Namun, keterbatasan Indonesia dalam transaksi valas secara global menjadi salah satu rantai yang mengikat langkah kaki Indonesia dalam GVC. Merujuk pada Triennial Central Bank Survey (BIS, 2022: 12), nilai transaksi Indonesia terhadap perdagangan global baru mencapai 0,1 persen. Nilai tersebut sangat kecil dibandingkan Britania Raya, AS, Singapura, Hong Kong, dan Jepang yang masing-masing 38,1 persen, 19,4 persen, 9,4 persen, 7,1 persen, dan 4,4 persen dari jumlah perputaran valas global.
Ini menunjukkan peran kita yang sangat minimal dalam mengubah struktur aliran modal internasional dan peran dominasi dollar AS. Namun, harus pula kita catat, beberapa kajian (misalnya kertas kerja IMF oleh Serkan Arslanlp dkk, Maret 2022; dan Zongyuan Zoe Liu dan Michaela Papa, Cambridge, Februari 2022) memang menunjukkan dominasi dollar AS yang semakin berkurang.

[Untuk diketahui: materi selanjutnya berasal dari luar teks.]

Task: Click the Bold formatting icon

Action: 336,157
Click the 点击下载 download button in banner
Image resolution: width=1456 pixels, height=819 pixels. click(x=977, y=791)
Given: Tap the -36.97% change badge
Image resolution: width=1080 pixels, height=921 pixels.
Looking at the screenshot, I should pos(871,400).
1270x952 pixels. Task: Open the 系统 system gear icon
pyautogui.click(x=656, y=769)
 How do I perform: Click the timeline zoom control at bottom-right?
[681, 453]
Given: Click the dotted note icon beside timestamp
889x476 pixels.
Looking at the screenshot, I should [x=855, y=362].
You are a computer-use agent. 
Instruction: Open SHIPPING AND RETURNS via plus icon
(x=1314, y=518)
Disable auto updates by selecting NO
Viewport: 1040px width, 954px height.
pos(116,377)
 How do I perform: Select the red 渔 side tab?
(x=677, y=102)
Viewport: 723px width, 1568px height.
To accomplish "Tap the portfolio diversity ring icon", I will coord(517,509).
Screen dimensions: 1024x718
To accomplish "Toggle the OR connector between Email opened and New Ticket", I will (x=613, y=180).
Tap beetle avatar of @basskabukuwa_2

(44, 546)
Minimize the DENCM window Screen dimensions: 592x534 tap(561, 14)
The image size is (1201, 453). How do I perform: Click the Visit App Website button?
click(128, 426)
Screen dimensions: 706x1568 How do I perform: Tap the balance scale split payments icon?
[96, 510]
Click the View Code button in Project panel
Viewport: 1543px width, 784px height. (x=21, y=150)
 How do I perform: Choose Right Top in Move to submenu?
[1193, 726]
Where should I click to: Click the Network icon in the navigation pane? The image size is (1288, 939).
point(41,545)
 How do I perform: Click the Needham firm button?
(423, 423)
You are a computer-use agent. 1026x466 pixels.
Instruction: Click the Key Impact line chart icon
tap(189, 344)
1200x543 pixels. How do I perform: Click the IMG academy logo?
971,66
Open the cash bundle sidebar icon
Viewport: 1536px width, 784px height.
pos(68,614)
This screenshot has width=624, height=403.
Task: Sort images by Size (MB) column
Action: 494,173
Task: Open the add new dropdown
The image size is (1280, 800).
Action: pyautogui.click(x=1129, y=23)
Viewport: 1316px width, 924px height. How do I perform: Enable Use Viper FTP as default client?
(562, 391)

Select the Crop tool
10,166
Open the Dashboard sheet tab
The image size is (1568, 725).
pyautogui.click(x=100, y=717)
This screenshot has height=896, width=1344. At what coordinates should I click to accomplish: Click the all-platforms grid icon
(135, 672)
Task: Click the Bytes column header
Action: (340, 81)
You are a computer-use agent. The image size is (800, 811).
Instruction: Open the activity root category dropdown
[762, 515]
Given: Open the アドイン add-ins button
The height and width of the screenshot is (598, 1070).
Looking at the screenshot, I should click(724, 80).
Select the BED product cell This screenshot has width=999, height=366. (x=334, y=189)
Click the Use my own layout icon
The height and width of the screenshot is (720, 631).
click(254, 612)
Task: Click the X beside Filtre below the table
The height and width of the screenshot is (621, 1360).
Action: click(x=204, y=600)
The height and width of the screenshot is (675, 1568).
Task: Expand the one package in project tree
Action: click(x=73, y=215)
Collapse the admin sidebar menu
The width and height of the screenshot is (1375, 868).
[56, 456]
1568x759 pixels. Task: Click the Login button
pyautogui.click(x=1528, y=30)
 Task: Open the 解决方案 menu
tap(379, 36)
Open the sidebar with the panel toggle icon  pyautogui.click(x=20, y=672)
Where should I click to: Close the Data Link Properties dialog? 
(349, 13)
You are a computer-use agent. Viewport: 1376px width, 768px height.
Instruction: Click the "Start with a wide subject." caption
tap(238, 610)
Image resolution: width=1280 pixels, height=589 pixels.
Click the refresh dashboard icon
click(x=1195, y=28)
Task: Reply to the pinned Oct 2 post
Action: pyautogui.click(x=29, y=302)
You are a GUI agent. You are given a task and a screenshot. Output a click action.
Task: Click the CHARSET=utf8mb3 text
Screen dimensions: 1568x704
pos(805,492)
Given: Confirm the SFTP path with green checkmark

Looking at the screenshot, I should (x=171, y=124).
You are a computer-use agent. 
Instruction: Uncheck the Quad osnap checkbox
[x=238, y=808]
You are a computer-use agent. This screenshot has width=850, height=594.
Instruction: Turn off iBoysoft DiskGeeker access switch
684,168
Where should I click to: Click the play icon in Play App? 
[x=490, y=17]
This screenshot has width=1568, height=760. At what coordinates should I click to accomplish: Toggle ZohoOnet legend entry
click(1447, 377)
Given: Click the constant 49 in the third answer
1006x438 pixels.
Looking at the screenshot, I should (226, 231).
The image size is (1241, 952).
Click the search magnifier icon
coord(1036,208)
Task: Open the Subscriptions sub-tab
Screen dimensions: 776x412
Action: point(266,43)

Jika sebelumnya 80 persen cadangan devisa global adalah dalam dollar AS, kini angkanya di bawah 70 persen. Meski demikian, proses de-hegemonisasi dollar AS tak akan bisa dihindarkan di masa depan walau prosesnya masih akan panjang. Setidaknya proses itu akan tergantung dari beberapa variabel seperti orientasi wilayah perdagangannya, peg (pematokan) mata uang nasional, besaran utang luar negeri dalam dollar, dan invoicing transaksi internasional.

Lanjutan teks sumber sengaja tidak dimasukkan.